There are many people here todaythat are directly responsible for moving this project forward.
I would like to introduce three of them who are most responsible for leading the way.
First, the person who helped design this unique collaboration with Toyota ...the President and CEO of Tesla Motors…Mr. Elon Musk.
Second ... the person who heads-up our Toyota Technical Center in Michigan …Mr. Shigeki Terashi.
Last but not least ... the chief engineer for the RAV4 EV …Mr. Greg Bernas.
Gentlemen thanks for joining us today.
Toyota has a long-term view of the auto industry. Because we know that new technology requires time to mature and refine. Equally important is the need to inform and educate consumers and prepare them
for the arrival of a confusing array of unconventional products.
Yes this will be a very expensive program for Toyota but one of many necessary steps in moving the needle with a broader base of consumers toward sustainable mobility.

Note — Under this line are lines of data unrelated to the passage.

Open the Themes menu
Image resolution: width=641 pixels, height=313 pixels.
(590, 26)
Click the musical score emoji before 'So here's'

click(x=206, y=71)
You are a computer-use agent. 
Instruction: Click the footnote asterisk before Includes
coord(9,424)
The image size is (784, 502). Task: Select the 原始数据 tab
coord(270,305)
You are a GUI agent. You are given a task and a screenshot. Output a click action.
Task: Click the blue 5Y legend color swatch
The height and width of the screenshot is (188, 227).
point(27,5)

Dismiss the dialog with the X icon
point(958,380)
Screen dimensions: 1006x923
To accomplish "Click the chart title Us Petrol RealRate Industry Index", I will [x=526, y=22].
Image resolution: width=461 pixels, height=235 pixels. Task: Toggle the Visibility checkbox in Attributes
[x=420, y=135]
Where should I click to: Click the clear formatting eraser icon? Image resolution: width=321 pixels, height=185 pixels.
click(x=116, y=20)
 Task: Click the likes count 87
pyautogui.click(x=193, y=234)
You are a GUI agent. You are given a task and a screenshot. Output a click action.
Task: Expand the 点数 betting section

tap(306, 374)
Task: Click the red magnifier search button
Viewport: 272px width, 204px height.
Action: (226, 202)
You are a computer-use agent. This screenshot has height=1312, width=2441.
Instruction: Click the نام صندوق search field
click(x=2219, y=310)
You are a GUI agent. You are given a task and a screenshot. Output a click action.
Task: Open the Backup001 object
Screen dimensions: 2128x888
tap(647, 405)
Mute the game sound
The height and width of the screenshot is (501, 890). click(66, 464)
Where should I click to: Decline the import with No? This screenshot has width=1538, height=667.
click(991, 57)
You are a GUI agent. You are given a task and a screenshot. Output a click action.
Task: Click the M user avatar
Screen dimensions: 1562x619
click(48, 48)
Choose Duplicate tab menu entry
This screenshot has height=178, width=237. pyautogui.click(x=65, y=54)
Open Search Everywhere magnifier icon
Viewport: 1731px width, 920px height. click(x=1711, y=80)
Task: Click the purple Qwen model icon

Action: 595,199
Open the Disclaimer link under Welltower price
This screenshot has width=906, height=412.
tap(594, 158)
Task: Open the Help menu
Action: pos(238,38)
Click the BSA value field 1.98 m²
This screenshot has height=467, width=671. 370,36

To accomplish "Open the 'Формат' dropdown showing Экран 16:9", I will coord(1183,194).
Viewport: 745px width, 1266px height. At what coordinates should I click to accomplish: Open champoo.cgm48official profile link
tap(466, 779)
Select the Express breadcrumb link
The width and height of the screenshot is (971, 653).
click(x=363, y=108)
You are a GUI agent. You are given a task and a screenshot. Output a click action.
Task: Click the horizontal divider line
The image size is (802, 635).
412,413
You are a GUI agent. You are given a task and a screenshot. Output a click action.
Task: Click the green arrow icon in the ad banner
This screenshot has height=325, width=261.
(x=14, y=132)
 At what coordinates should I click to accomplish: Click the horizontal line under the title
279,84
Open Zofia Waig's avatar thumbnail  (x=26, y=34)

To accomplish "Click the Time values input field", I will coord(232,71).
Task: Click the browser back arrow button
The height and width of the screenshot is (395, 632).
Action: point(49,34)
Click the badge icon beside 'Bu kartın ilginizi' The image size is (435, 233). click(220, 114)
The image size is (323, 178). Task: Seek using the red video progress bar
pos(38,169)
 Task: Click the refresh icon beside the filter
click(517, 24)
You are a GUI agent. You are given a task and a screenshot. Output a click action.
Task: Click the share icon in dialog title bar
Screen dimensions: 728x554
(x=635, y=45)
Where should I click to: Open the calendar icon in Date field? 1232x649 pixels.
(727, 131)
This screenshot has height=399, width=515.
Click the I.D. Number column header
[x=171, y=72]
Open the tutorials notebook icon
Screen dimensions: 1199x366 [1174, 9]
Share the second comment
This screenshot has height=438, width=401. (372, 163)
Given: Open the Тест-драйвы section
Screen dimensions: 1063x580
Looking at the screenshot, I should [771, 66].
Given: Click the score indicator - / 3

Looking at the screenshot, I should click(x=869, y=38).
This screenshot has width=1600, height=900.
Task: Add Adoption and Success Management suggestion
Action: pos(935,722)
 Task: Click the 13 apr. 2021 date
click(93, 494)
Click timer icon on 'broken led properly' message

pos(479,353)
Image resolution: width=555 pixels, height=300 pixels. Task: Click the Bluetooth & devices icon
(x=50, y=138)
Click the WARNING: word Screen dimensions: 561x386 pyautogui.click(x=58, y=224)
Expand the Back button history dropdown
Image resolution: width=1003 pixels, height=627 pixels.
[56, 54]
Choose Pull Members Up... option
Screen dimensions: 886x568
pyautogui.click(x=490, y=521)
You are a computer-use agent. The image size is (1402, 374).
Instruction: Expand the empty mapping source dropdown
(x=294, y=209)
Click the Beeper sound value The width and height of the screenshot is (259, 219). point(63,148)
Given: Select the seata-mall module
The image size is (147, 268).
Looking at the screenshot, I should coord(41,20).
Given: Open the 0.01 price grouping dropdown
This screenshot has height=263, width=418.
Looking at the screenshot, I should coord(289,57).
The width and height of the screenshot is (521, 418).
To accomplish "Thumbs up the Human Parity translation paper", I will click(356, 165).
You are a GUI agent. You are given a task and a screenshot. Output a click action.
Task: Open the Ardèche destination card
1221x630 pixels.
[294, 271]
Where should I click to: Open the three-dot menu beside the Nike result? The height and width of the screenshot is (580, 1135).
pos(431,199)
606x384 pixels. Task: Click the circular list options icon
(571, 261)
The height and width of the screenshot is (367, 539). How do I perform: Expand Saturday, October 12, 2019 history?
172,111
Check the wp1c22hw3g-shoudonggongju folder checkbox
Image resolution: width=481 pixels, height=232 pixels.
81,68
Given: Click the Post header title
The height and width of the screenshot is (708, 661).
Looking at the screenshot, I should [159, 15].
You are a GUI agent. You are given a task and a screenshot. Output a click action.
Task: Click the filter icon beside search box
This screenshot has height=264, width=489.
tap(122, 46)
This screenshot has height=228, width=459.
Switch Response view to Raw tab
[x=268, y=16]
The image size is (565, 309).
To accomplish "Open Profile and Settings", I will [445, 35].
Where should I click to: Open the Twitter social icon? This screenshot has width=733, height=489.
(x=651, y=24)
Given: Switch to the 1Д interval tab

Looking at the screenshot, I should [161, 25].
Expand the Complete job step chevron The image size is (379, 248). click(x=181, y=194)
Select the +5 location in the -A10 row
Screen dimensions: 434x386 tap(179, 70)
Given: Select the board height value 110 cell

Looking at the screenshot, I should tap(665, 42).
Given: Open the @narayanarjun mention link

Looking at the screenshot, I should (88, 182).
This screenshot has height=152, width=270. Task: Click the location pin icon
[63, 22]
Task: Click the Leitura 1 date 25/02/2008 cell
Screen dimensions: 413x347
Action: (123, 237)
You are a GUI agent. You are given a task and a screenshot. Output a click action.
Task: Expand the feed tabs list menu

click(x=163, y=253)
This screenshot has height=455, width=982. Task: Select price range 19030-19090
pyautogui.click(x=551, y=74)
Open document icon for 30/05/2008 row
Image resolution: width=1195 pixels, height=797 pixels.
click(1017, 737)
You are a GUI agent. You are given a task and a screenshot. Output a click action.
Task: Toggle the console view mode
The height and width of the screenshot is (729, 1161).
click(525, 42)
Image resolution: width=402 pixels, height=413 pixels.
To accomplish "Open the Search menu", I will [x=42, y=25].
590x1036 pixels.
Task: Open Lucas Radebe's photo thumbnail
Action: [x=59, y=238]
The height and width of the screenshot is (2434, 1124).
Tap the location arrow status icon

As I mentioned earlier many decisions regarding the product and the business model have not been finalized although we hope to do so soon.
Battery size and output for example, as well as Phase One pricing and volume projections, will require more time to confirm.
As for a final-assembly location, we are looking at many options and combinations.
The basic vehicle will continue to be built at our production facility in Canada.
Tesla will build the battery and many powertrain components at its new facility in Palo Alto.
How and where final assembly of the Tesla and Toyota components is conducted is still being discussed, so stay tuned.
I’m looking forward to see how the story unfolds as much as you.
Before we adjourn I’d like to ask Mr Musk, Mr. Terashi and Mr. Bernus to join me on stage and allow photographers to get a few pictures.
Thanks for joining us this afternoon.